* START *
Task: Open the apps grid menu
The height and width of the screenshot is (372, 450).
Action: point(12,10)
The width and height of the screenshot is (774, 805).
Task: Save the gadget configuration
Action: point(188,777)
* END *
> _AIM_
Copy each of the rows above word for word.

> _RESPONSE BELOW_
Task: Open the apps grid menu
The height and width of the screenshot is (372, 450).
Action: point(12,10)
The width and height of the screenshot is (774, 805).
Task: Save the gadget configuration
Action: point(188,777)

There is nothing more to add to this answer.